J’ai proposé à Coraline de venir passer le week-end à la maison comme elle était seule depuis une semaine déjà. Et je dois dire que sa compagnie me plaît. Surtout quand elle me prépare à manger. C’est un véritable cordon bleu. Mais même si elle vit avec moi, je remarque bien que son humeur de s’améliore pas vraiment. Des cernes sont apparus sous ces yeux et son teint hâlé devient de plus en plus livide. J’ai l’impression de la voir chaque jour perdre ses forces, son énergie. Surtout en faisant mon maximum pour la booster, je constate que mes efforts restent vains. J’ai déjà essayé d’aborder le sujet avec elle, mais elle s’obstine dans son… déni. Enfin, je ne la connais pas encore suffisamment pour l’affirmer, mais quelque chose me pousse à le croire. Peut-être parce que plus je passe de temps avec elle, plus je me rends compte que nous partageons beaucoup de points communs.
Jace pénètre dans la salle avec les pizzas et les dépose sur la table me sortant de ma rêverie. Avec lui non plus, je ne sais plus sur quels pieds danser.
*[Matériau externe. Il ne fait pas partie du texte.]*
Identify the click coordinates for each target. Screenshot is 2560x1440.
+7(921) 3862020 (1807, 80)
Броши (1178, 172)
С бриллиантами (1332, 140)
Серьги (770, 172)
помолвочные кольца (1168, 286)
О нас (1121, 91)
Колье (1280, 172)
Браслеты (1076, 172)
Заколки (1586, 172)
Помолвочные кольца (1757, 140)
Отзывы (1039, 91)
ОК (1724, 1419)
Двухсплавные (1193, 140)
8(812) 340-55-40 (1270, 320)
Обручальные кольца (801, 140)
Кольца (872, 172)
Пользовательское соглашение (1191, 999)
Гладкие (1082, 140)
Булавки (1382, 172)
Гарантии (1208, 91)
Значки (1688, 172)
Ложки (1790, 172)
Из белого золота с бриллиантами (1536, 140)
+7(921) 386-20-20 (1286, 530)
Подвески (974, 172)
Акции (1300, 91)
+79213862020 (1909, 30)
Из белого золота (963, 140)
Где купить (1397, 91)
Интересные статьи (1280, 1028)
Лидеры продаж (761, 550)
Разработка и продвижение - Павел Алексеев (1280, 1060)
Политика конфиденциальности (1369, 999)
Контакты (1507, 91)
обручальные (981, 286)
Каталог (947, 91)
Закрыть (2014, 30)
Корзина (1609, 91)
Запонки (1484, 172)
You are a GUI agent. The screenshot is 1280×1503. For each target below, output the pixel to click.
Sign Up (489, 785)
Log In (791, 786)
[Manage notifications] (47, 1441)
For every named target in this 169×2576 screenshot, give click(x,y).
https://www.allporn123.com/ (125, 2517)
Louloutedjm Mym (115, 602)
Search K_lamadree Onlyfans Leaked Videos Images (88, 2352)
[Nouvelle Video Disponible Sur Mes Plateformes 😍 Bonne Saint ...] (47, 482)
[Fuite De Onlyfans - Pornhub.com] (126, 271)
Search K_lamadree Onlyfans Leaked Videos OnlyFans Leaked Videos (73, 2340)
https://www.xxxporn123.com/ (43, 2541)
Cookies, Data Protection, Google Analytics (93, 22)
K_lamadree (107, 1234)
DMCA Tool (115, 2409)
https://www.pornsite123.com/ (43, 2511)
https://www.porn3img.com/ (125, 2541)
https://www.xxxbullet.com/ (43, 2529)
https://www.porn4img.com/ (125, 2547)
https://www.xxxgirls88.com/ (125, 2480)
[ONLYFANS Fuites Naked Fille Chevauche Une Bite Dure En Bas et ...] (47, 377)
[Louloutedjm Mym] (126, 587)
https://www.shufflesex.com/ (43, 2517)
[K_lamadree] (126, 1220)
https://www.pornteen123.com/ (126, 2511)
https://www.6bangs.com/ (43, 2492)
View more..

D’un côté, notre relation me manque d’un autre, je n’arrive pas à comprendre ce qu’il lui a traversé l'esprit. Il aurait tout bonnement pu juste venir nous parler et nous souhaiter une excellente soirée, mais non, il a fallu qu’il nous invite avec lui et ses amis. Certes, c’était une bonne intention, mais… Il me connaît suffisamment pour savoir que ça ne m’enchanterait pas. C’est pourquoi, après avoir fini mon verre, je les avais plantés là. Sans rien dire. Et je me fous de ce qu’ils ont pu penser. Je l’observe distribuer les parts et s’installer silencieusement à sa place. Je m’en veux de lui faire subir cela. C’est disproportionné comme réaction, je sais. Mais je veux qu’il le sache aussi. Et que par le même intermédiaire, il comprenne. Je m’assieds face à lui et le remercie avant de commencer à manger.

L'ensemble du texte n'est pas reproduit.